Action item: From the entries that follow, copy each line in which "Select" appears.

(Saved data entries)
:::::

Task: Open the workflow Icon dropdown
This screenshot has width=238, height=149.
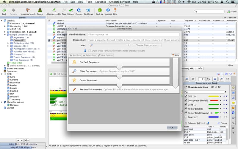Action: click(x=109, y=45)
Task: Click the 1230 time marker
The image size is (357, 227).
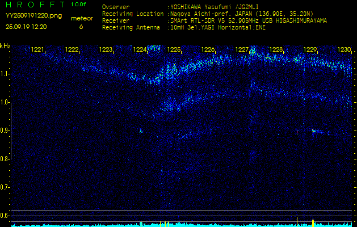Action: click(344, 50)

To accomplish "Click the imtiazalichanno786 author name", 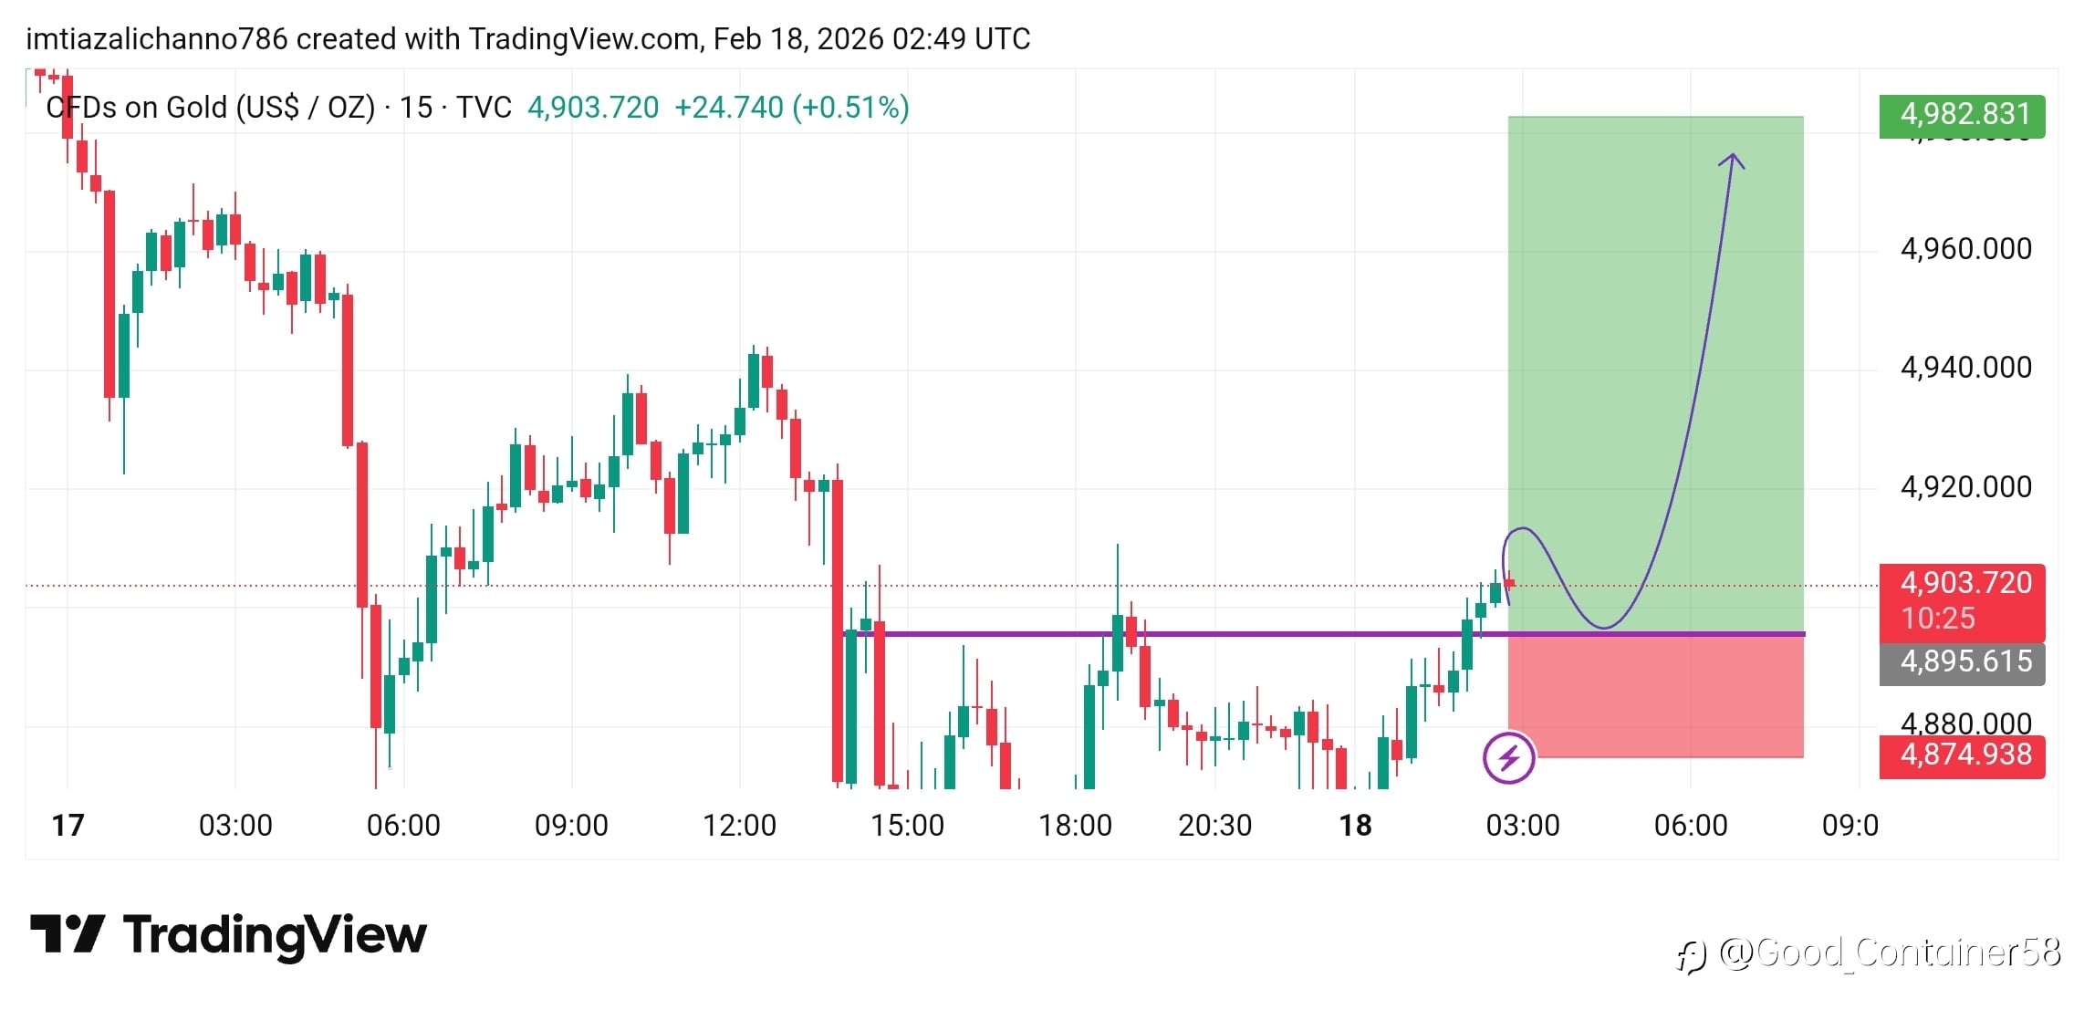I will tap(156, 39).
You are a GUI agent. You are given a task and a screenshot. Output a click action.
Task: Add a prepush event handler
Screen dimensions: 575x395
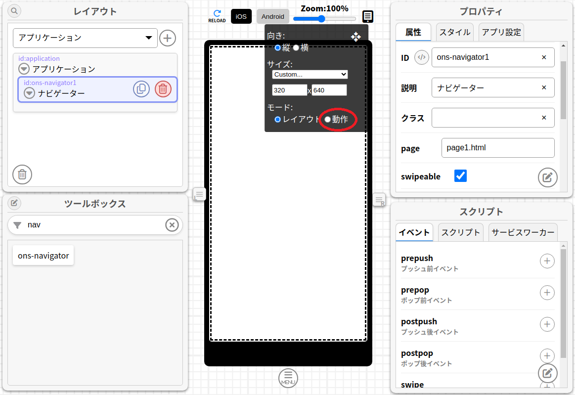[x=547, y=261]
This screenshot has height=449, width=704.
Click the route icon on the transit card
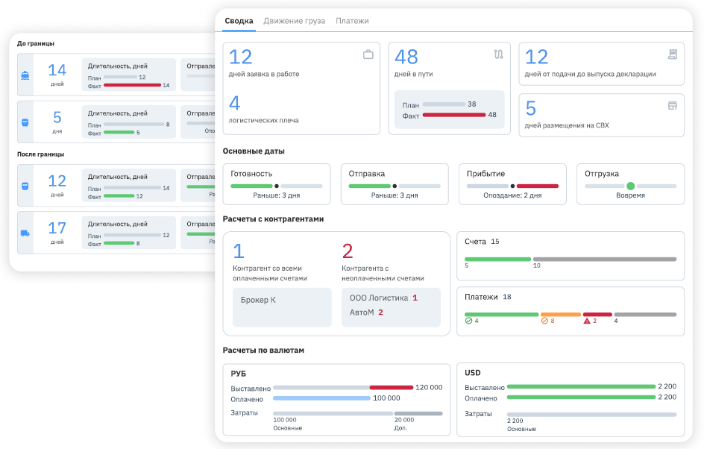pos(498,54)
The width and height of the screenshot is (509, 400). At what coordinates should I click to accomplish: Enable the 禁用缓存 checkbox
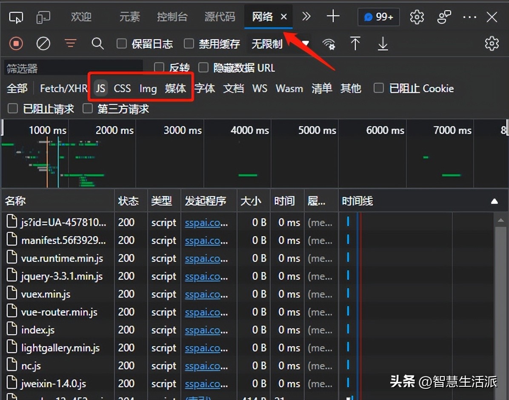click(x=189, y=43)
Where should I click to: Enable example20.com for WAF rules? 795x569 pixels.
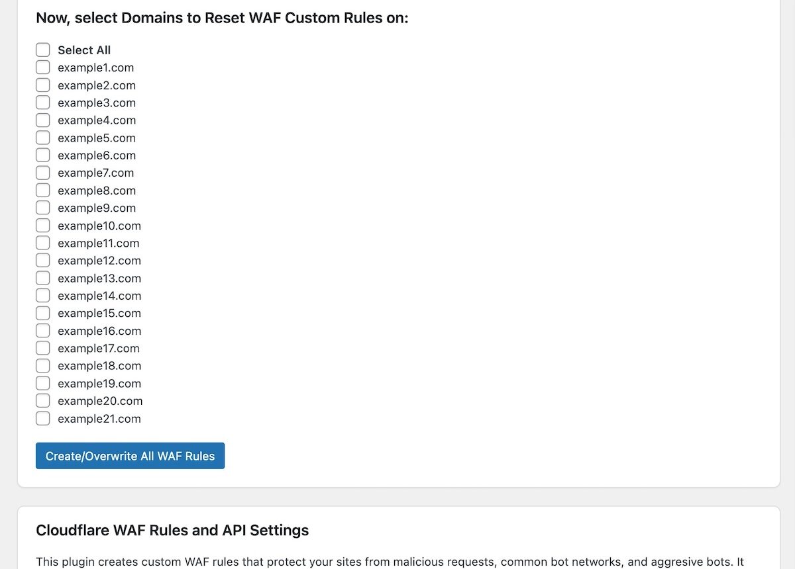tap(42, 400)
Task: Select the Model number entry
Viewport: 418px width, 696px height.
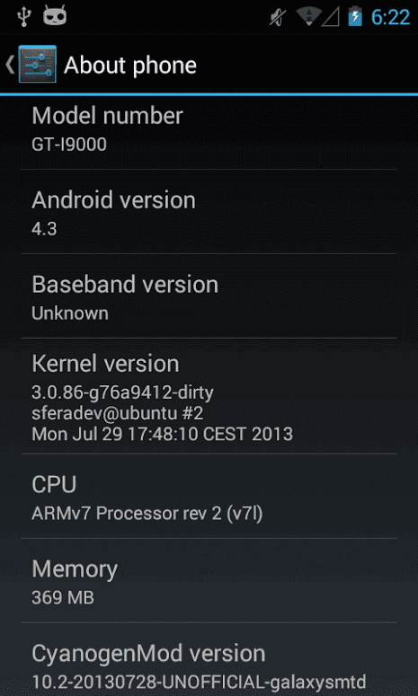Action: [x=209, y=132]
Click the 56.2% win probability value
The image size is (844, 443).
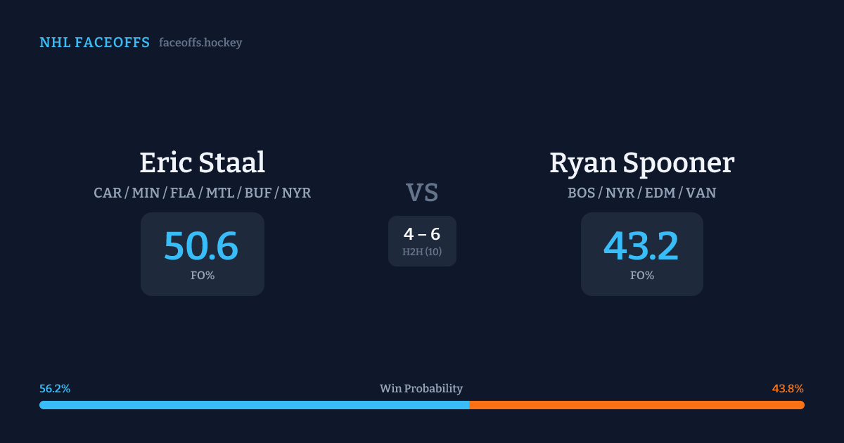[x=55, y=388]
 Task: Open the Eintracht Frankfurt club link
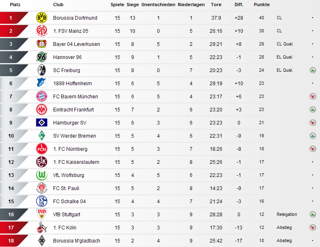click(73, 110)
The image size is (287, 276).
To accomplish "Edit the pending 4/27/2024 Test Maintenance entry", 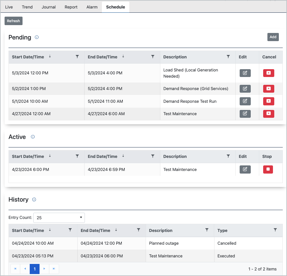I will coord(245,114).
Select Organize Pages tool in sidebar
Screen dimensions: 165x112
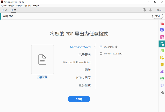[x=162, y=37]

:::::

Solved exercise:
Task: Select the Model number entry
Select Organize Pages tool in sidebar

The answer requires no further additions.